___ TRECHO ___

O desafio da jornada do autoconhecimento

A jornada do autoconhecimento, no entanto, é tudo menos simples. Ela desafia crenças profundamente arraigadas, questiona padrões culturais e expõe verdades que muitas vezes preferimos ignorar. É um processo doloroso porque nos obriga a confrontar não apenas nossas falhas, mas também nossas inseguranças, medos e histórias não resolvidas.

Muitas pessoas não têm coragem de enfrentar suas próprias verdades. Preferem manter o status quo, evitando o desconforto que acompanha o crescimento. Mas a verdade é que esse trabalho interno é libertador. A partir do momento em que começamos a ver os resultados dessa busca, percebemos o quanto vale a pena. O autoconhecimento nos dá clareza sobre quem somos, sobre nosso propósito e sobre como podemos liderar com mais eficácia.

Simon Sinek reforça isso em sua abordagem do porquê: “As pessoas não compram o que você faz; elas compram por que você faz.” Da mesma forma, as pessoas não seguem líderes pelo cargo que ocupam, mas pelo propósito que eles representam. Esse propósito só pode ser encontrado se estivermos dispostos a mergulhar fundo e enfrentar nossas verdades internas.

O impacto do autoconhecimento na liderança

Quando médicos assumem papéis de gestão, a falta de autoconhecimento pode resultar em decisões impulsivas, conflitos não resolvidos e até na perda de talentos valiosos. Por outro lado, líderes autoconscientes conseguem:

  1. Reconhecer seus próprios limites e buscar ajuda quando necessário;
  2. Escutar ativamente, valorizando as perspectivas de outros membros da equipe;
  3. Construir uma cultura no seu negócio baseada em confiança e transparência.

___

### LISTA DE TAREFAS:
• 1. Reproduza, do texto sobre autoconhecimento, o trecho que começa em "O impacto do" e termina em "confiança e transparência.".
• 2. Responda às perguntas abaixo com base no texto sobre autoconhecimento.
(a) O que muitas pessoas preferem manter para evitar o desconforto do crescimento?
(b) Quem é citado com a frase "As pessoas não compram o que você faz; elas compram por que você faz."?
(c) A que a falta de autoconhecimento pode levar quando médicos assumem papéis de gestão?
• 3. Como o texto sobre autoconhecimento segue depois da última frase apresentada? Escreva essa continuação.

___ EXTRATO DOS DADOS ___

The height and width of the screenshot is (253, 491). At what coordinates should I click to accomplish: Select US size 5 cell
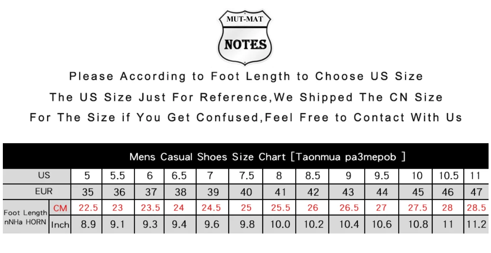pyautogui.click(x=87, y=176)
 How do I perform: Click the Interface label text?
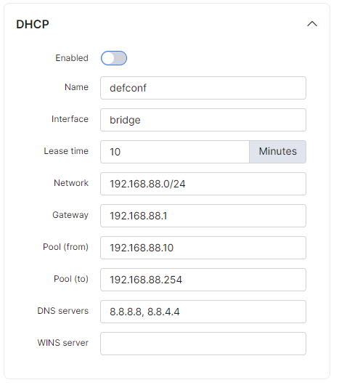[70, 119]
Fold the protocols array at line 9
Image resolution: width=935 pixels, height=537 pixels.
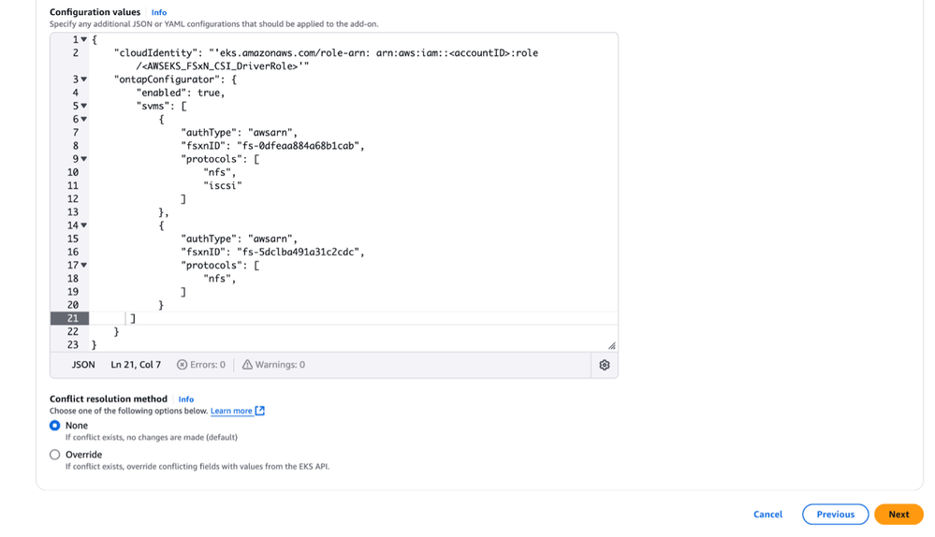83,158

___

### RESPOSTAS POR TAREFA:
• 1.
O impacto do autoconhecimento na liderança

Quando médicos assumem papéis de gestão, a falta de autoconhecimento pode resultar em decisões impulsivas, conflitos não resolvidos e até na perda de talentos valiosos. Por outro lado, líderes autoconscientes conseguem:

  1. Reconhecer seus próprios limites e buscar ajuda quando necessário;
  2. Escutar ativamente, valorizando as perspectivas de outros membros da equipe;
  3. Construir uma cultura no seu negócio baseada em confiança e transparência.

• 2.
(a) O status quo.
(b) Simon Sinek.
(c) A decisões impulsivas, conflitos não resolvidos e até à perda de talentos valiosos.

• 3.
Além disso, líderes que se conhecem bem são mais empáticos. A empatia é um dos traços mais importantes na liderança contemporânea, especialmente na área da saúde, onde o trabalho é muito humano. Autoconhecimento e empatia andam de mãos dadas: quando entendemos nossas próprias emoções, conseguimos nos conectar melhor com os outros.

Como iniciar a jornada do autoconhecimento?

Felizmente, o autoconhecimento pode ser cultivado. Aqui estão algumas práticas que podem ajudar médicos a se conhecerem melhor e, consequentemente, liderarem com mais eficácia:

  1. Descubra o seu porquê: use as reflexões propostas por Simon Sinek em Entenda Seu Porquê. Pergunte-se: o que realmente me motiva? Qual o impacto que quero deixar no mundo?
  2. Feedback 360°: peça feedback de colegas, subordinados e supervisores. Pergunte como suas ações impactam os outros. O feedback pode ser desconfortável, mas é uma das ferramentas mais poderosas para identificar pontos cegos.
  3. Reflexão regular: reserve um tempo para refletir sobre suas decisões e interações. Pergunte a si mesmo: “Por que tomei essa decisão? Como me senti? Poderia ter agido de forma diferente?”
  4. Mentoria: procure mentores que possam oferecer perspectivas diferentes sobre sua liderança. Um mentor experiente pode ajudar a identificar padrões de comportamento que você talvez não perceba.
  5. Mindfulness: práticas de atenção plena ajudam a aumentar a autoconsciência, permitindo que você reconheça e regule suas emoções de maneira mais eficaz.

Liderar para cuidar

Assim como a Medicina exige um profundo conhecimento técnico, a liderança requer um profundo conhecimento de si mesmo. No fim, liderar com excelência é também uma forma de cuidar — de nossas equipes, nossos pacientes e nossos negócios.

Autoconhecimento é um trabalho contínuo e desafiador, mas ele transforma o líder e impacta positivamente todos ao seu redor. Quando damos o primeiro passo para descobrir quem somos e por que fazemos o que fazemos, não apenas nos tornamos líderes melhores, mas também mais humanos.

Nos próximos artigos, continuaremos a explorar os desafios e oportunidades da liderança na área da saúde. Porque, no mundo moderno, o médico que lidera com autoconhecimento lidera com propósito.

Vamos juntos mexer nessa nossa gaveta escondida?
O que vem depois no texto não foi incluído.